But then, he may nonetheless have a general point, when it comes to what to do with the general shit life sometimes hands us. I can imagine any number of jazz musicians, living in relatively (and absolutely) more difficult circumstances than Gaiman saying essentially the same thing (though in far different, and less cutesy, words). Maybe making good art is the best response.

So why do I feel tempted to leave the character name the same as the real name of the real guy? And why do I feel tempted to sent him a copy, when it’s eventually published, inscribed to him and everything?

Hm.

2 thoughts on “Mouthpiece Deprivation, and the Saxo-fooooon, and Making Good Art

  1. Huh. I was about to write a post of why I don’t like Neil Gaiman all that much either, or at the very least overrated. I much prefer Terry Pratchett actually, and I suspect the main difference is that Mr. Pratchett doesn’t take himself too seriously. Gaiman’s ego seems to take over everything he does, which is a shame, as he’s done a lot of work that could otherwise be really good.

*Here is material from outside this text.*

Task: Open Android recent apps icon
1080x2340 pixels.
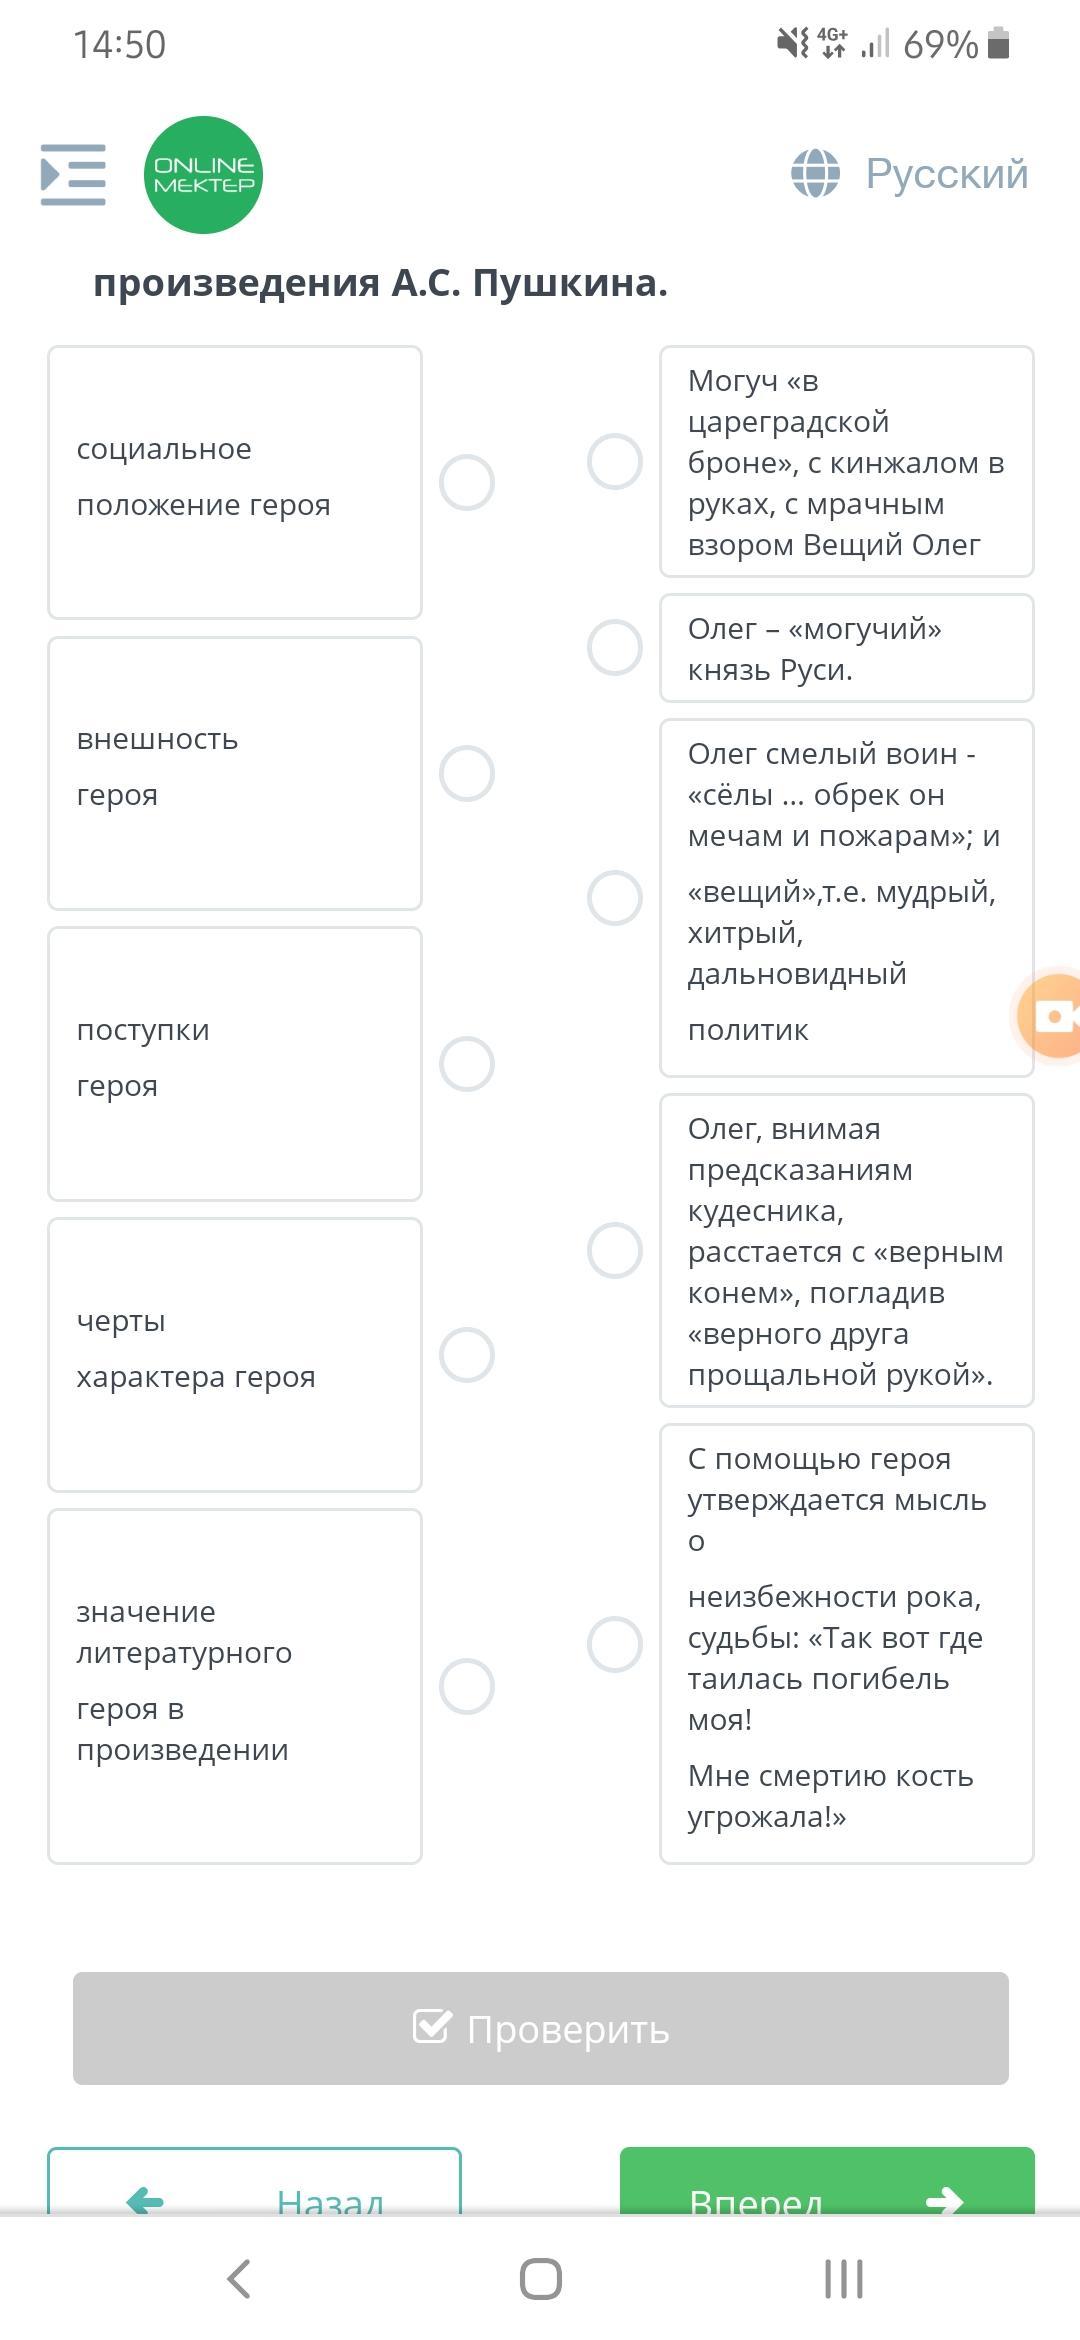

  2. I should admit, I haven’t read that much of his work… but then again, I have started reading a fair amount of it. The not-reading is kind of the reaction to trying, rather than to not bothering, in other words.

    But I would probably need to read something all the way through in order to really critique.

    From the bits I have read, it just sort of always struck me that Gaiman was the softer, gentler Clive Barker… and Barker was much more my speed, at least during a certain moment in my youth–through The Great and Secret Show and Weaveworld. (Never did get around to Imajica, though I finally let go of a hardback of it in Seoul, and I am still curious to read Everville, though at the moment I have so many paper books that I’m holding off till I get through them before I dive into it.) Barker had his flaws, and they were apparent to me even by the time I got to Weaveworld, but his stuff was just so bananas that I was willing to shrug and go with him anyway.

    Actually, funnily enough, the longer project I’m working on now could probably use a dose of Barkerian influence. I see now that the “secret” nature of the occult wars and such that he wrote about have been cropping up in my own writing too. That’s a genre-wide thing, of course, but I suspect I get it from such heavy exposure to Barker (even before Lovecraft) when I was just getting into genre fiction.